There are essentially two ways by which a depressed neighborhood may be physically improved. The first is the way to which we have become accustomed: people with wealth acquired elsewhere move into a neighborhood and fix it up. Stockbrokers and lawyers who make their living in Manhattan buy fixer-uppers in depressed areas of Brooklyn and Harlem. Wealthy high-tech workers from Google and Yahoo buy condos and buildings in overlooked neighborhoods of San Francisco, twenty-five miles north of their work, and motivate their improvement. State government workers in Albany purchase and renovate inexpensive housing in Hudson, while continuing to commute to work in the state capital. Or as has become perhaps more common in Hudson, wealthy Manhattanites purchase and renovate second homes here, and turn them into vacation outposts while conducting the bulk of their lives elsewhere.

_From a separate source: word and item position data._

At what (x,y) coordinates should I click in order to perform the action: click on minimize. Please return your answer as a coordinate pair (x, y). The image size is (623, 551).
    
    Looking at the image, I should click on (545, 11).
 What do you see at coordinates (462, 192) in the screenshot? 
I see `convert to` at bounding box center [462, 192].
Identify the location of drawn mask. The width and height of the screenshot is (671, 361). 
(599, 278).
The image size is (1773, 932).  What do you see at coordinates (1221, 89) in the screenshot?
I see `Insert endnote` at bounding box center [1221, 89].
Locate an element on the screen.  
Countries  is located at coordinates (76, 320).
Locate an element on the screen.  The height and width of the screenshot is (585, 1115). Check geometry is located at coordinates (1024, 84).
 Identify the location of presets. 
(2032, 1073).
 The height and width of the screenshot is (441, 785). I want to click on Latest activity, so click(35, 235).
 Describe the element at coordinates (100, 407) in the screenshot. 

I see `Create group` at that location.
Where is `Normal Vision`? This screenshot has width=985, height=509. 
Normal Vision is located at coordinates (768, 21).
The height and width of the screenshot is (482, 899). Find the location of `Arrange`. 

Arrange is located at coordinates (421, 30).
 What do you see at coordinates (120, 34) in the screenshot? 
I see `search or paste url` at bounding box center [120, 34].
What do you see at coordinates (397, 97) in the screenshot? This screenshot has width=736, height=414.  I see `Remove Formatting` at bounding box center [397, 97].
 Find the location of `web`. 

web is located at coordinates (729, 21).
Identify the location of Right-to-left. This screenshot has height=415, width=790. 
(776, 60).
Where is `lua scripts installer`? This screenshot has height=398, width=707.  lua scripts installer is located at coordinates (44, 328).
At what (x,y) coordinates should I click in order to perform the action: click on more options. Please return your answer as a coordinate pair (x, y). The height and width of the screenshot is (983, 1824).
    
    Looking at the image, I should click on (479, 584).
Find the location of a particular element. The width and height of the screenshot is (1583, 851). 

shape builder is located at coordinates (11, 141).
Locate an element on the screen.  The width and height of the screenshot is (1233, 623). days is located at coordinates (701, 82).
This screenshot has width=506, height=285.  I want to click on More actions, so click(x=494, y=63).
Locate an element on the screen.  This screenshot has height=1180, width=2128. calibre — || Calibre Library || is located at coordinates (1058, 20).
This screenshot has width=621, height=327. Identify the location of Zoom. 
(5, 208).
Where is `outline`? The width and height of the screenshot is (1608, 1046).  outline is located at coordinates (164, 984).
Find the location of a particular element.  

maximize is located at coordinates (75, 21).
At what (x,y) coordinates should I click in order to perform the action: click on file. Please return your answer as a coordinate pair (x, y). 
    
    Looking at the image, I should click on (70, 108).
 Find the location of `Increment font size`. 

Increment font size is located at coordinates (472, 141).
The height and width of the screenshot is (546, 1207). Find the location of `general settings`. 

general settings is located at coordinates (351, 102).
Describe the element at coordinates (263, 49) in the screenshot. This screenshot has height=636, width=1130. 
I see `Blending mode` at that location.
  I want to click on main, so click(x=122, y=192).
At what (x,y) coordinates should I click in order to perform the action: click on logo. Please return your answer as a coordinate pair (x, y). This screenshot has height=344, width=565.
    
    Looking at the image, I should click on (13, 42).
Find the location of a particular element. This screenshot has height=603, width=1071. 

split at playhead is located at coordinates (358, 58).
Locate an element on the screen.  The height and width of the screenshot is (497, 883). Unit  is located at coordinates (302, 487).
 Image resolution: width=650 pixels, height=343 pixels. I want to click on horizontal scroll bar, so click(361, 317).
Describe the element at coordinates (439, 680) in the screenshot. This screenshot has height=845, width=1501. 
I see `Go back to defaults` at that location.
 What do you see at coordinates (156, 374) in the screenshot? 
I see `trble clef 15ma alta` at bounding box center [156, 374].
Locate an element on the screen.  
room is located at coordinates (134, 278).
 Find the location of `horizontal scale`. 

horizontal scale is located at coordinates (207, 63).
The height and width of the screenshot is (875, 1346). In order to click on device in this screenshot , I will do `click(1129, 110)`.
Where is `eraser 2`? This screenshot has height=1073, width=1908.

The second way a neighborhood is improved is when the people already there experience improved financial fortune, and in turn fix up their homes and business establishments. Of the two models, I believe this is the more genuine one, even if its physical results are indistinguishable (by some) from the first. The first model, which I call an objective model of urban improvement, is directed at the physical repair of a place, while the second, subjective model seeks to motivate the physical repair of a place as a byproduct of cultural repair.

Hudsonians who are satisfied with the first model are being very short sighted about our city, about the urban problem generally, and about the causes of and cures for America's cultural ills. They don't understand that, comparatively speaking, one isn't repairing much of significance if all he repairs is a building. They don't understand that the embedded problems of a culture are not being addressed when struggling people are forced out of a neighborhood and out of a city just so its buildings can be renovated. All this does is put Hudson on the winning side of a zero-sum game. But so what? these folks seem to think; that is a problem for Troy or Albany or Schenectady to figure out.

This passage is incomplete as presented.